Building receiver depth from within

Stephen Buckley's move to wide receiver is a new sign of innovation from Mick McCall and the Northwestern offense.

Northwestern revealed this past week that Stephen Buckley would transition to the wide receiver position. The redshirt sophomore — with a career 265 rushing yards — adds to the internal search for wideout depth.

Without Christian and now Tony Jones, offensive coordinator Mick McCall and his staff knew it needed to rely on a committee of wide receivers. Buckley’s no slouch; he ran for 99 yards last year against Iowa. Still, he can make contributions to the passing game, as so many others can.

An impressive 13 players have caught passes for Northwestern this season. McCall, in replacing his top two targets, can still use a variety of weapons. He’s built up sleepers including Pierre Youngblood-Ary and Austin Carr. He’s using several backs as wideouts — a new theme for the group.

The emergence of Justin Jackson has already led to great change for the NU offense. Buckley was expected to be the No. 2 running back heading into camp. Instead, Jackson proved he could handle the bulk of carries — showing why he was considered of the team’s best commits ever.

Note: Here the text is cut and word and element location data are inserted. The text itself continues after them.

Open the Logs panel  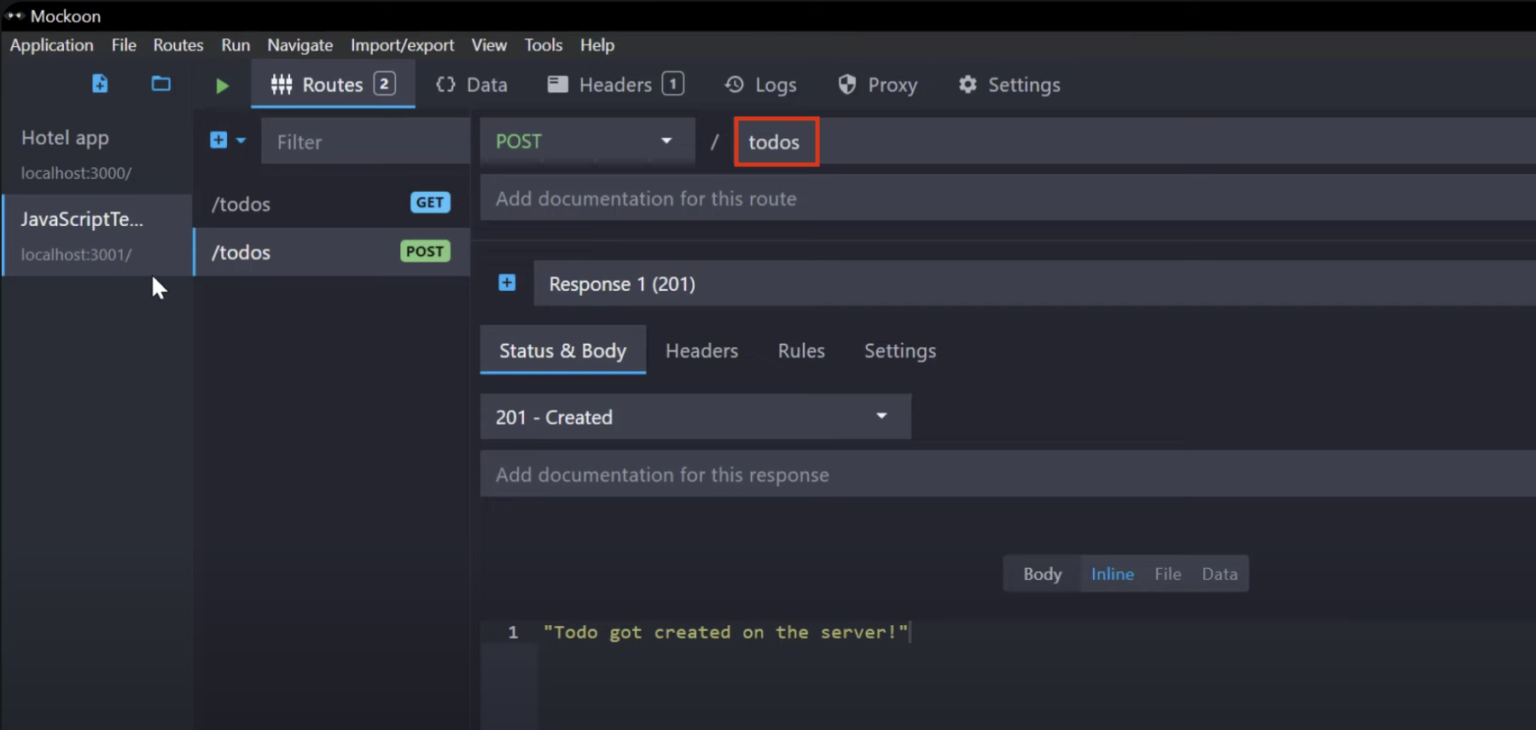760,85
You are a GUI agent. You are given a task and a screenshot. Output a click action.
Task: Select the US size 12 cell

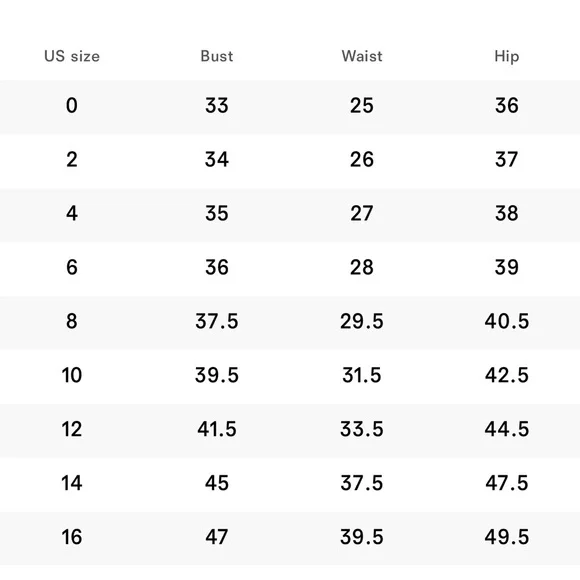click(72, 429)
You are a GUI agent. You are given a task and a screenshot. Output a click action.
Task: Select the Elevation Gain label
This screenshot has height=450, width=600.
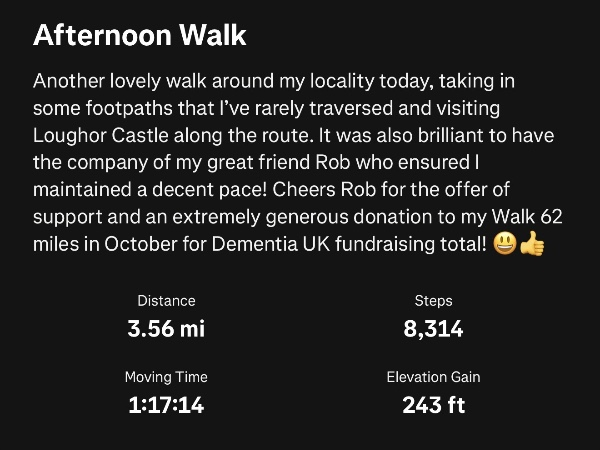click(x=433, y=377)
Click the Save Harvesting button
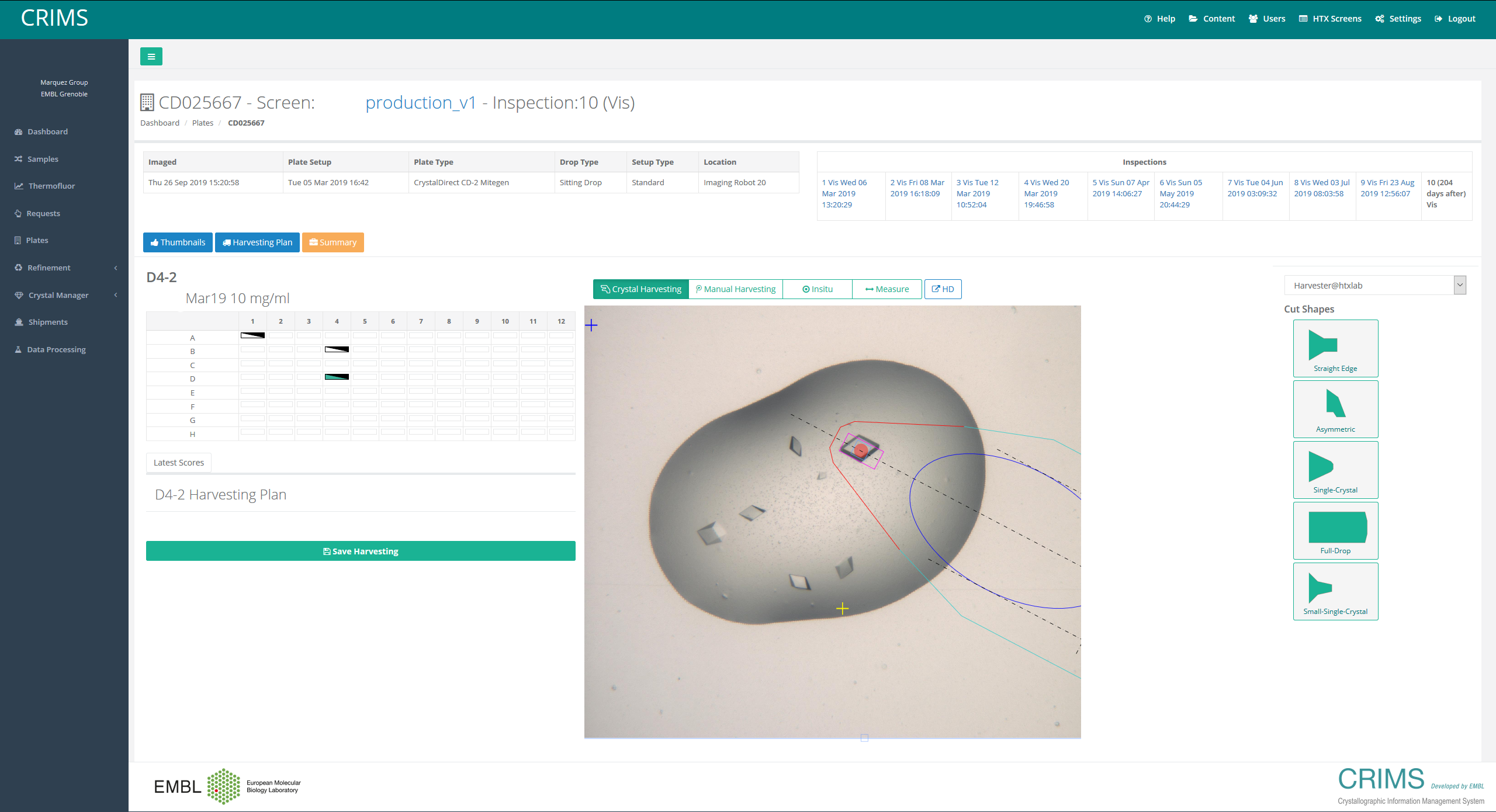Viewport: 1496px width, 812px height. [361, 550]

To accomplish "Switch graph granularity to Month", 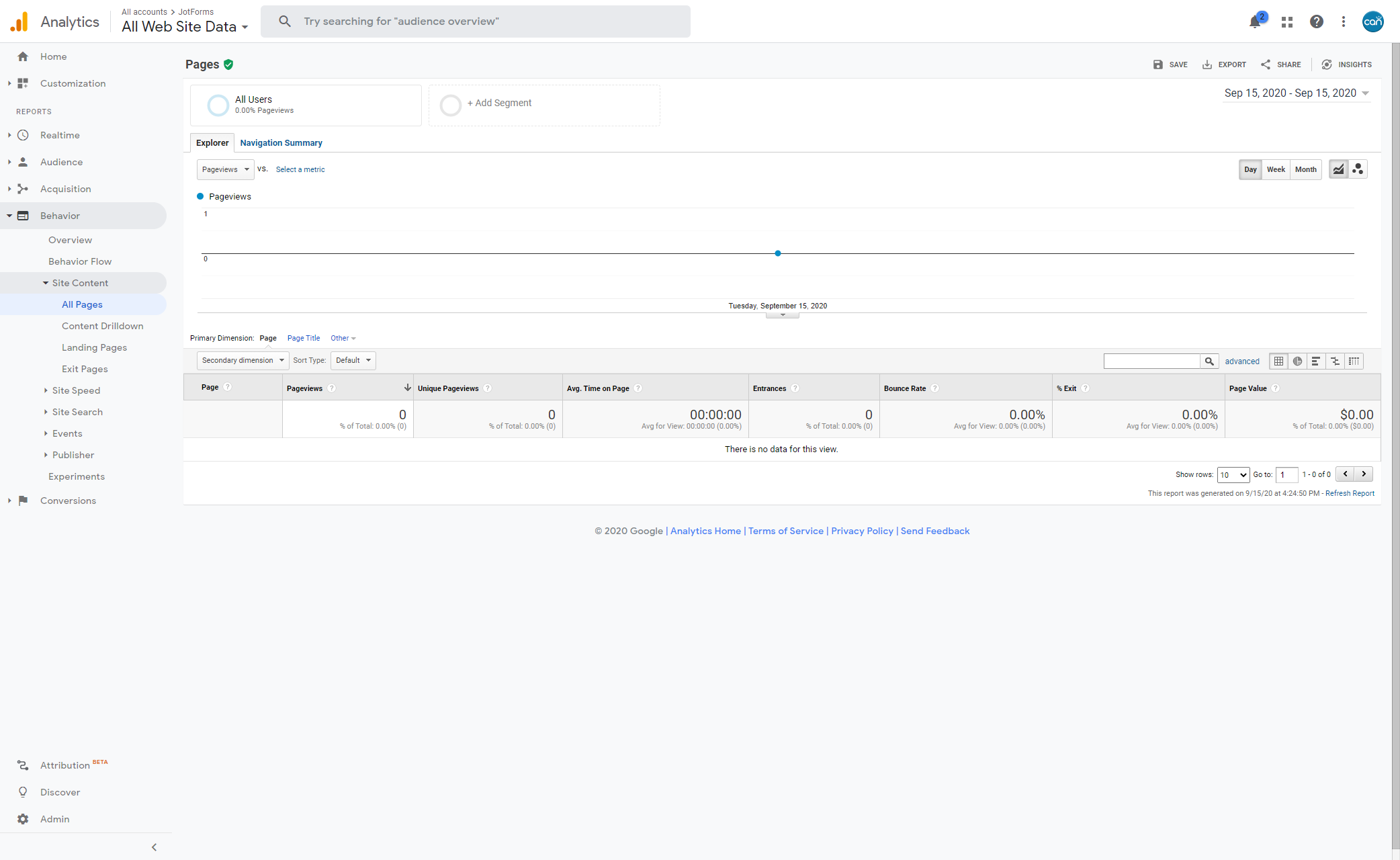I will point(1305,169).
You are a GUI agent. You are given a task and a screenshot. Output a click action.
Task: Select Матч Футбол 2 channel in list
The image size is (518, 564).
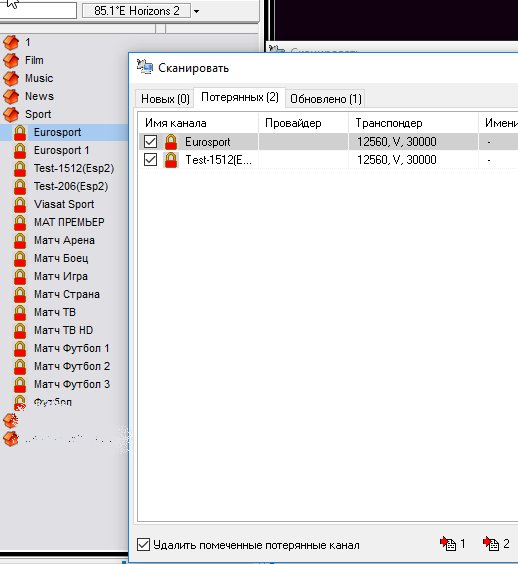(x=72, y=366)
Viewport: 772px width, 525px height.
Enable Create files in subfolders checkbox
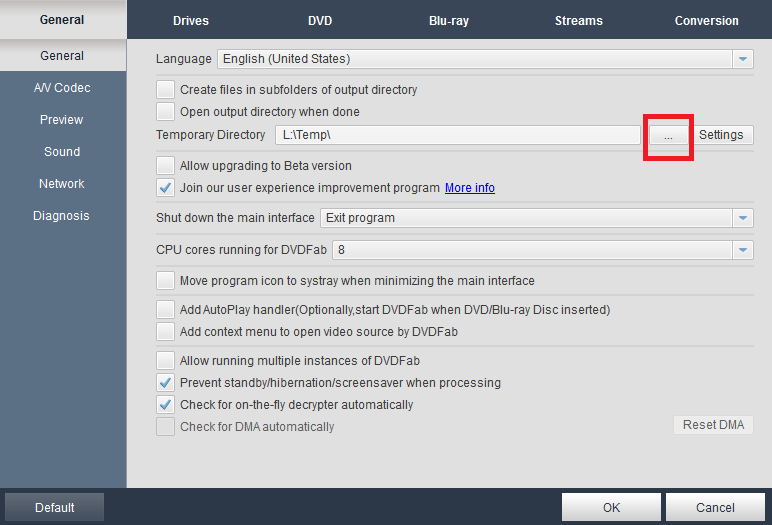166,90
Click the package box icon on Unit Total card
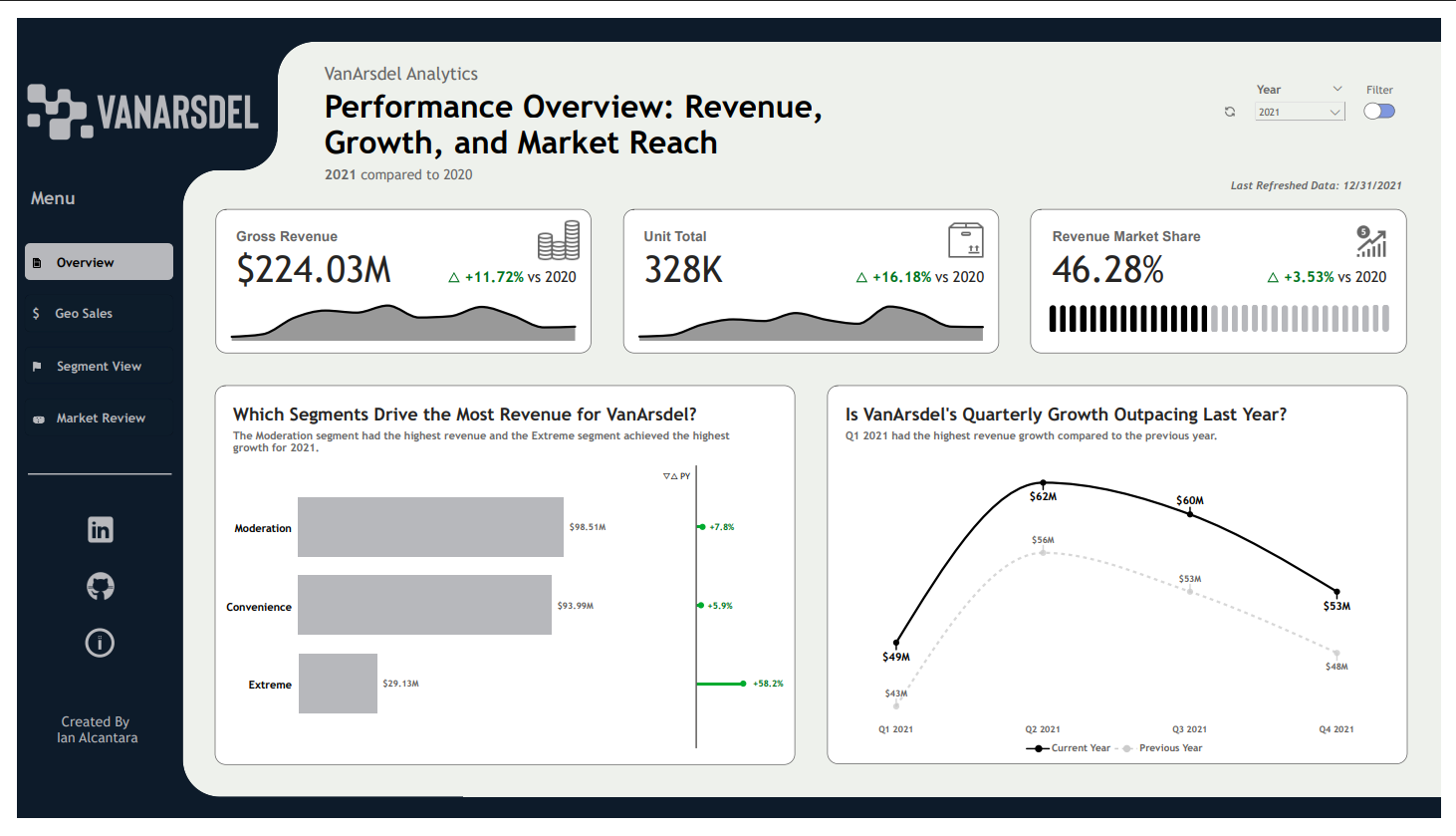The height and width of the screenshot is (836, 1456). click(967, 239)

This is like the perfect test week for NU. They should blow past Western Illinois in a tune-up game while looking for new standouts. The Wildcats can start to use Buckley, and there’s no doubt they expect him to add another dimension. It’s not like last year, when Malin Jones moved to superback because they had nowhere else to put him.

Buckley spoke on Wednesday about his comfort at the position. It was a combined decision, he said, with Buckley knowing that the new opportunity meant he’d be able to accomplish more on offense.

Perhaps McCall thinks that his strength lies in having a dozen guys who can catch the ball. Trevor Siemian — not necessarily the most skilled quarterback — can keep defenses honest by spreading the ball. He’s proven his comfort in doing that.

Unlike some position changes, moving Buckley is hardly a sign of resignation. Northwestern’s committed to turning this around, and the adjustments are gradually showing up.